Também cruza os tempos o enredo de Noite de Reis, sobre o amor, a identidade, o feminino e o masculino e seus estereótipos. “O texto de Shakespeare trabalha uma mentalidade que ainda existe no mundo. E ao nosso lado. Prova que o amor, a paixão, a atração sexual não corresponde necessariamente ao género, mas ao que a pessoa é”, afirma RNN. “Isso é muito interessante, se pensarmos que o texto tem mais de 400 anos, abordando estas questões de mulheres que sentem atração por mulheres e homens por homens, além de todos os códigos. E o que é claro é que todo o tipo de amor existe”. E apesar de quatro séculos volvidos, é um texto que continua a causar “incómodo” e “discussão.”
Ricardo Neves-Neves confessa, por outro lado, que teve algum “medo” ao pegar em Noite de Reis, uma das mais famosas e representadas comédias do dramaturgo. Fazer peças que toda a gente conhece, os clássicos, implica alguma coragem, porque são muitas vezes quase de ‘museu’. Mas eu não tenho essa relação com os textos, cuja natureza deve ser respeitada, mas não intocável”. E acrescenta, com ironia: “Até porque nem sabemos se, na verdade, foi Shakespeare quem os escreveu, conforme muitas teorias, ou se foram transformados ao longo do tempo. Nesse caso serei mais um a acrescentar ou a estragar alguma coisa.”

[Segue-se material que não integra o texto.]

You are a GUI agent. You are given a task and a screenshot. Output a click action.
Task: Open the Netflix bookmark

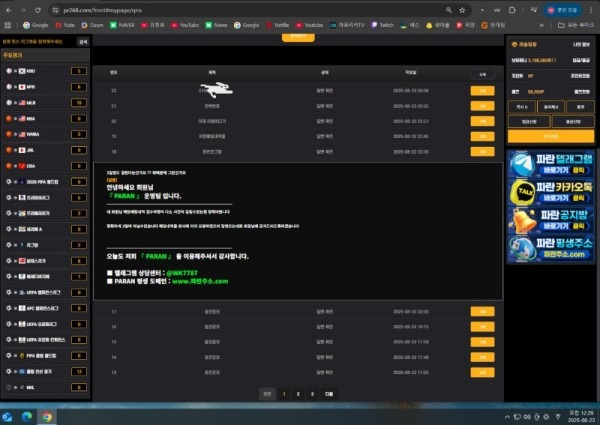(280, 23)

Noite de Reis vai estar em cena no Trindade até 19 de março. Quase dois meses em cartaz, o que hoje é a exceção. “Perdeu-se a noção de estabilidade no teatro. Seja a profissão em si, seja o espaço de ensaios, tudo é provisório. Até há espetáculos que estreiam e terminam na mesma semana”, observa o encenador e diretor do Teatro do Eléctrico que, apesar de quase 15 anos de existência, continua sem ter um espaço próprio. Não esconde a sua satisfação com a possibilidade de uma carreira longa do espetáculo, que a seguir será apresentado em Coimbra, a 14 de abril, e em Loulé, em setembro. E gostaria, de resto, que circulasse e chegasse a outros palcos do país: “Vai dar-nos muita vontade de continuar ”, garante. “O público é fundamental para o que construímos e desenvolvemos, sobretudo quando estamos a trabalhar comédias. E a repetição tem uma importância fundamental. Percebemo-lo quando fizemos Alice no País das Maravilhas, que também teve uma carreira longa, e o que estreámos em Lisboa e terminámos no Porto, tinha a mesma estrutura e natureza, mas era completamente diferente. E para melhor.”
A orquestra, de igual modo, para a infância, é a criação que o Teatro do Eléctrico vai entretanto começar a preparar, “com atores que são músicos ou músicos que são atores”, a partir do repertório clássico para o público infantojuvenil, como Prokofiev e Mozart. Será apresentado no Algarve, em abril, em Loulé, Quarteira, Almancil e outros locais. E, a seguir, a companhia irá estrear o Livro de Pantagruel, “a partir da ideia de canibalismo, da relação com o corpo”, com música de Filipe Raposo, e a orquestra Metropolitana, dirigida por Pedro Neves, que estreará em julho no Teatro S. Luiz, em Lisboa.